We then need to convince OpenDMARC to start writing its judgements to a file. It doesn’t really matter where it stores them, so I store them in the run directory. To do so, you just need to append the following to /etc/opendmarc.conf:

1
2
## Save history
HistoryFile /run/opendmarc/opendmarc.dat

After that, we need a daily cronjob that will collect all of this data into the database, send out all the reports, and (optionally) discard old records. There are various cronjobs listed online, but I figured I’d write my own.
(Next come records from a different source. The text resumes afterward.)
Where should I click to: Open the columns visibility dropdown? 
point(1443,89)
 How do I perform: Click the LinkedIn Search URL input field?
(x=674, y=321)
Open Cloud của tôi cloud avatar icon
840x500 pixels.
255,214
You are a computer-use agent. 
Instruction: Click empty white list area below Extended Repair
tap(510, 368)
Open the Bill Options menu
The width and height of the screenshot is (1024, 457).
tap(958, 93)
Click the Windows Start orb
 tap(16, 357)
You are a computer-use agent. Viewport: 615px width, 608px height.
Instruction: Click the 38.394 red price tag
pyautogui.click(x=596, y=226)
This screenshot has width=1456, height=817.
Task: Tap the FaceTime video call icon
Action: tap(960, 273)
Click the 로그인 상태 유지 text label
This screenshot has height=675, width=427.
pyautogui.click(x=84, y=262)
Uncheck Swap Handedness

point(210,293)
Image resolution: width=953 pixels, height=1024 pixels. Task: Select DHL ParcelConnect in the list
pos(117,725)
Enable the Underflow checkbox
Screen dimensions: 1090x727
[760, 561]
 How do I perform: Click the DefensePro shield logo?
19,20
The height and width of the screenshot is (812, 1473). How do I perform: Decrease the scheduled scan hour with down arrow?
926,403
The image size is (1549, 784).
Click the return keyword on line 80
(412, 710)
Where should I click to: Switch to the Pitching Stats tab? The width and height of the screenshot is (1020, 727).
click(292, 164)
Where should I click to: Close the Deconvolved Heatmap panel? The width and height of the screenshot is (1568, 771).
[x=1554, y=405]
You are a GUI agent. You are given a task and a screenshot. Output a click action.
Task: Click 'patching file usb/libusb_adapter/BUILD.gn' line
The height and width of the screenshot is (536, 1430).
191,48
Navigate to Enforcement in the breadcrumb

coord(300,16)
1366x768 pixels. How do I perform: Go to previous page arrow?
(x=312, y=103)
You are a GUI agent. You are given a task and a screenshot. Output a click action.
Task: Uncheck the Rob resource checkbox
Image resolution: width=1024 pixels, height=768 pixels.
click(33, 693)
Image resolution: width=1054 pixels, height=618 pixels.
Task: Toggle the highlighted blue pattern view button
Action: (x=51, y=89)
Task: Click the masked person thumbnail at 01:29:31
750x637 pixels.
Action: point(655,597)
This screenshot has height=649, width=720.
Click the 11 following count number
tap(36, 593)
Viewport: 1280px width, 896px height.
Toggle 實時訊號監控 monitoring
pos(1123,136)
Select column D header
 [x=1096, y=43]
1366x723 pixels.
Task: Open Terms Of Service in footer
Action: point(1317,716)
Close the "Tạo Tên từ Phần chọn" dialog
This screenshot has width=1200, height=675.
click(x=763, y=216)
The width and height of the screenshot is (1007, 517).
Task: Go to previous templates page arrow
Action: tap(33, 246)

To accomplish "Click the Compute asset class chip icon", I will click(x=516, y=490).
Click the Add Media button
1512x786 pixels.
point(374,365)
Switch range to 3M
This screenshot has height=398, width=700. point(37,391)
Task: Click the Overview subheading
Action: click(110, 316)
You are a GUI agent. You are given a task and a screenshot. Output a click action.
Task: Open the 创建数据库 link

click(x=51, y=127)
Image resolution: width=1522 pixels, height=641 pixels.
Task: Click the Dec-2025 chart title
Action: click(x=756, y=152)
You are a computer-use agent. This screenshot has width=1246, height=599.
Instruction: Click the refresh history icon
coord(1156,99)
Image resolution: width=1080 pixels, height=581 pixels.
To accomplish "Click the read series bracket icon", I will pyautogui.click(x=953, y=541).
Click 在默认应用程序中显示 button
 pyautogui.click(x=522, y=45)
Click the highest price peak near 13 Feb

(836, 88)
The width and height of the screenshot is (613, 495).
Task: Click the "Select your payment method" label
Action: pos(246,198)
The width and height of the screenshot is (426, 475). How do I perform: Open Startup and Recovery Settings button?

I use the default username and database name so I don’t have to specify them to each command, but you can add those with --dbuser and --dbname respectively.

1
2
3
4
5
6
7
8
9
10
11
12
13
14
15
16
17
18
19
20
21
22
23
24
25
# File: /etc/cron.daily/dmarc-reports
#!/bin/bash
HISTFILE=/var/run/opendmarc/opendmarc.dat
# DBUSER=opendmarc
# DBNAME=opendmarc
DBPASS=s3cr37.P455w0rd
REPORT_ORG=example.org
REPORT_EMAIL=dmarc_reports@example.org

[[ ! -f $HISTFILE ]]; then
   echo "No DMARC history file found."
   exit 1
fi

OLDHIST="$HISTFILE.old"

mv -f "$HISTFILE" "$OLDHIST"

# Import the new history
opendmarc-import --dbpasswd="$DBPASS" < "$OLDHIST"
# Send the reports to servers that haven't had a report in the last day
opendmarc-reports --dbpasswd="$DBPASS" --report-email="$REPORT_EMAIL" \
     --interval=86400 --report-org="$REPORT_ORG"
# Optional: expire old data from the database to save space.
opendmarc-expire --dbpasswd="$DBPASS"

And that’s it! You should now be sending daily DMARC reports to everyone mailing you that wants one. You will probably notice that quite a few (spam) domains request DMARC reports, but that they don’t actually accept emails. This is unfortunate, and you can probably filter them, which I may write about in the future. Until then, enjoy your system.